Il fallait un roman monumental et épais pour s’attaquer à l’assassinat du président américain John Fitzgerald Kennedy, à Dallas le 22 novembre 1963 par Lee Harvey Oswald. Mais quand on s’appelle Stephen King  et qu’on écrit des thrillers fantastiques, le récit de cet événement historique prend une tournure particulière. Dans 22/11/63 (Albin Michel, 25,90€), l’auteur de best-sellers dépêche Jake Epping, un jeune professeur d’anglais, en 1958, à travers une faille temporelle. Son but: empêcher ce meurtre pour changer le cours de l’histoire.

«Tout un imaginaire autour de cet assassinat»

JFK, un président qui continue de fasciner notre époque: «Il incarnait le dynamisme, la jeunesse et l’enthousiasme des années 1960, remarque l’historienne Hélène Harter, coauteur des Présidents américains (Tallandier, 18,90€) . Le choc de son assassinat a été d’autant plus violent. Et les théories du complot autour de sa mort en font un matériau formidable pour la fiction.» Des thèses conspirationnistes ont accompagné cet événement: et si Lee Harvey Oswald n’avait pas été le seul tueur? Et si le meurtre avait été commandité par la mafia, voire la CIA? «Tout un imaginaire est né autour de son assassinat, un imaginaire poussé jusque dans ses limites. Et s’il n’était pas mort…», note Eric B. Henriet, spécialiste de l’uchronie.

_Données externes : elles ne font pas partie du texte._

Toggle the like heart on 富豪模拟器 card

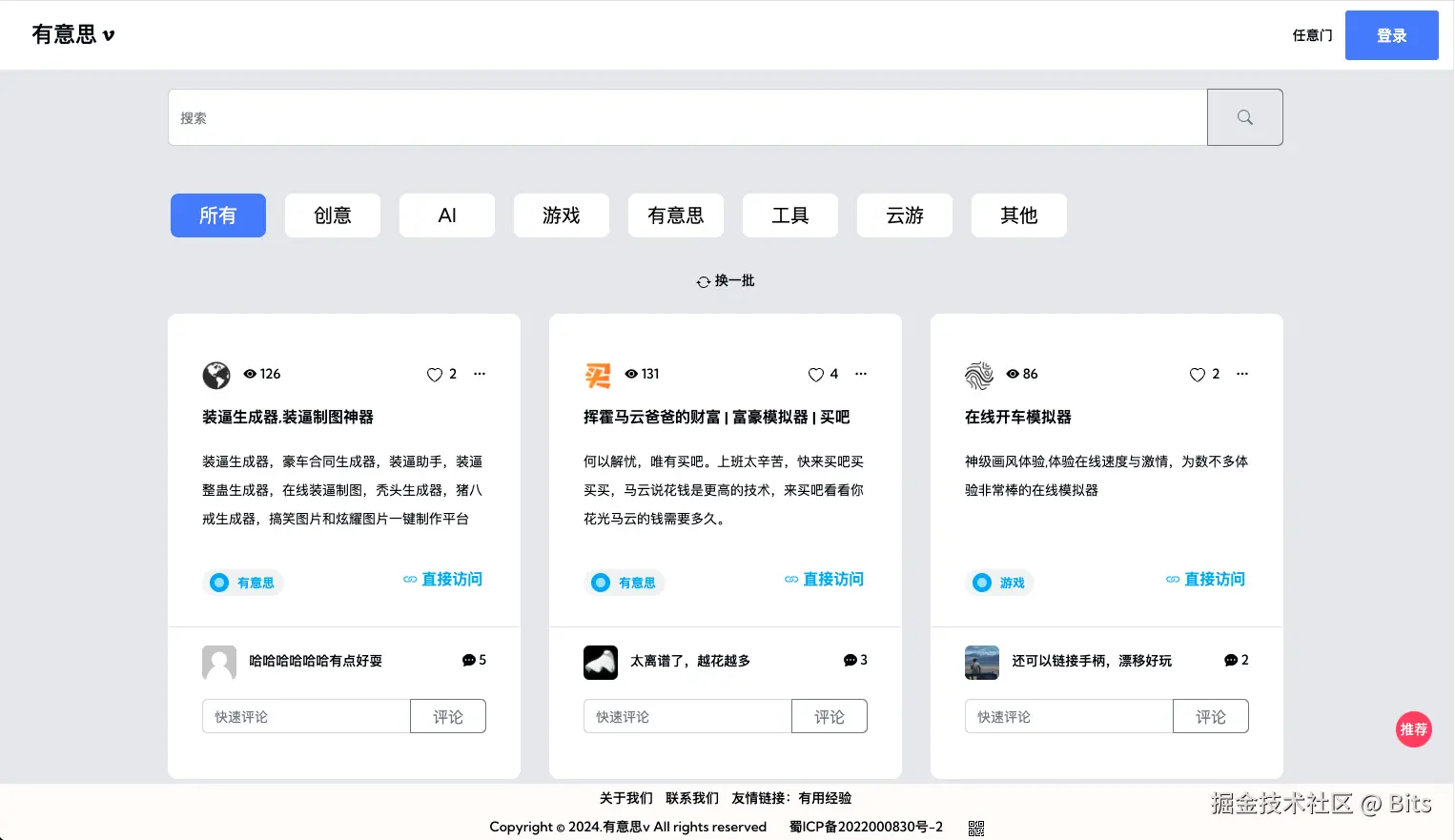(815, 374)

«Stephen King a pris un risque assez fort en écrivant cette uchronie, car le thème de JFK est assez éculé aux Etats-Unis, note Henriet. Il  y a déjà eu des romans et des téléfilms qui évoquent cette divergence historique, le fait que JFK aurait survécu.» Après des variations sur la Seconde guerre mondiale (Hitler vainqueur) et sur Napoléon (perdant), «JFK est indubitablement la star uchronique de la période moderne», note-t-il dans son passionnant ouvrage (L’Uchronie, éditions Klincksieck, 18€). 

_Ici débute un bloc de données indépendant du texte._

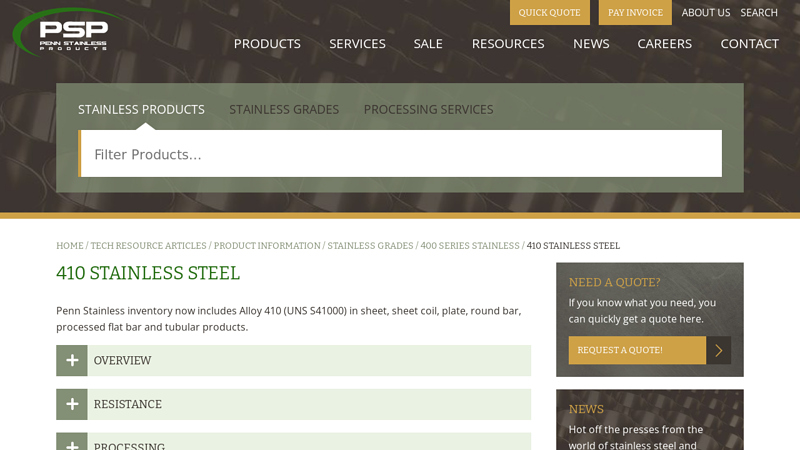
Task: Expand the Overview section plus icon
Action: (x=72, y=361)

La traque de Lee Harvey Oswald

Car la mort de ce président, à 46 ans, entraîne un discours de spéculations: «Si Kennedy n’avait pas été assassiné, il n’y aurait peut-être pas eu de guerre du Vietnam, pas d’émeutes urbaines dans les années 1960, explique l’historienne. Kennedy incarne une forme de nostalgie de tous les possibles qui ne se sont pas réalisés.»

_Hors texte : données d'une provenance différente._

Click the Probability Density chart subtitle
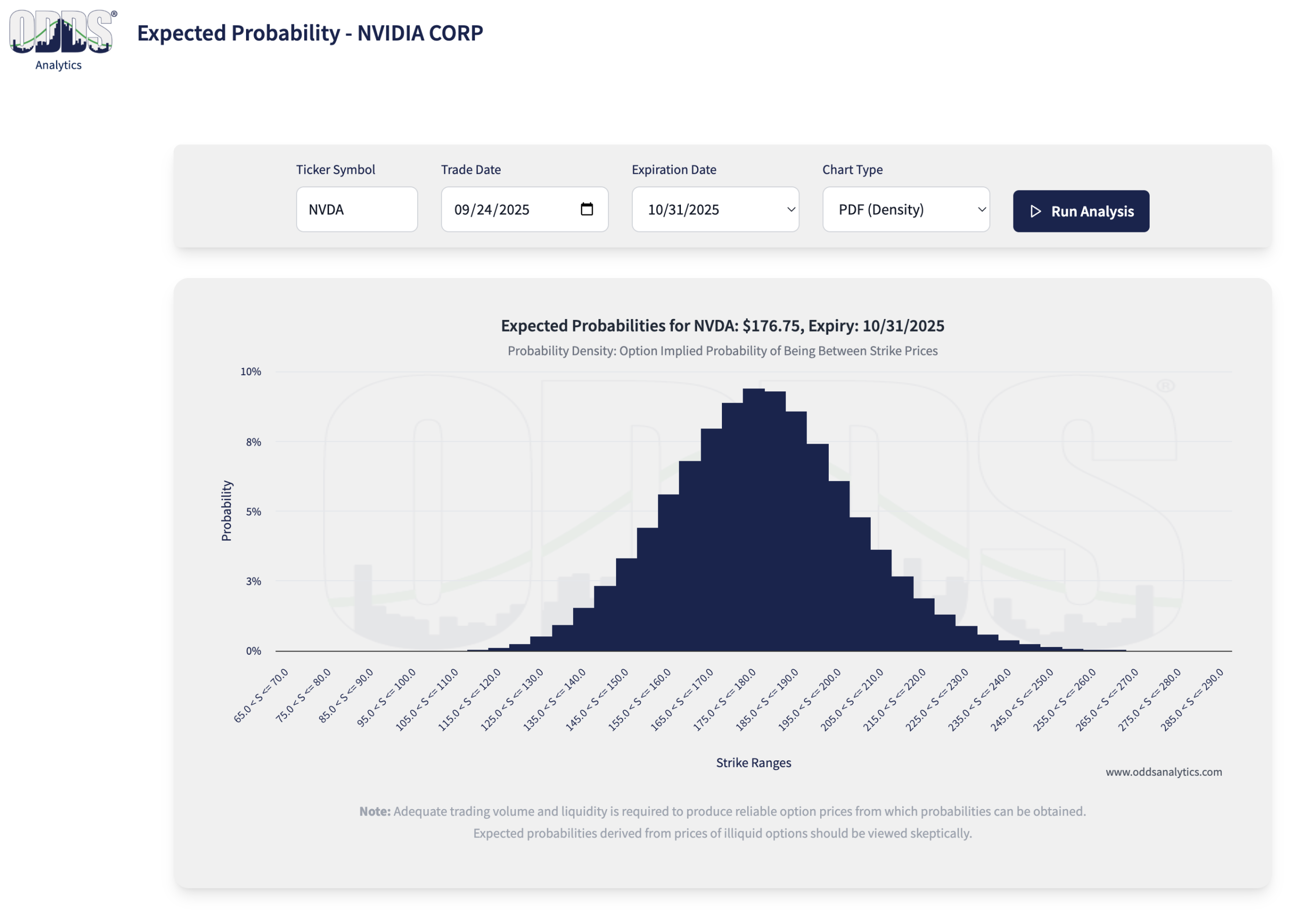pos(722,350)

Dans son roman, qu’il avait en projet dès les années 1970, Stephen King va s’intéresser à la traque de Lee Harvey Oswald par ce professeur d’anglais, qui va commettre des gaffes par sa «connaissance anticipée des Rolling Stones» et une «utilisation déplacée de l’argot hip-hop et disco». «S’il explore une figure imposée de la littérature fantastique, le voyage dans le temps, ce roman est moins fantastique que ses précédents, remarque Anne Michel, directrice du département étranger chez Albin Michel. Mais l’on retrouve ses thèmes de prédilection, comme la culture populaire américaine et la petite ville.»

Fresque ambitieuse et chronique détaillée du début années 1960, 22/11/63 est aussi une histoire d’amour contrariée. Celle entre un homme exilé de notre époque post-11 Septembre et une femme prisonnière des préjugés sexistes. Une belle réussite.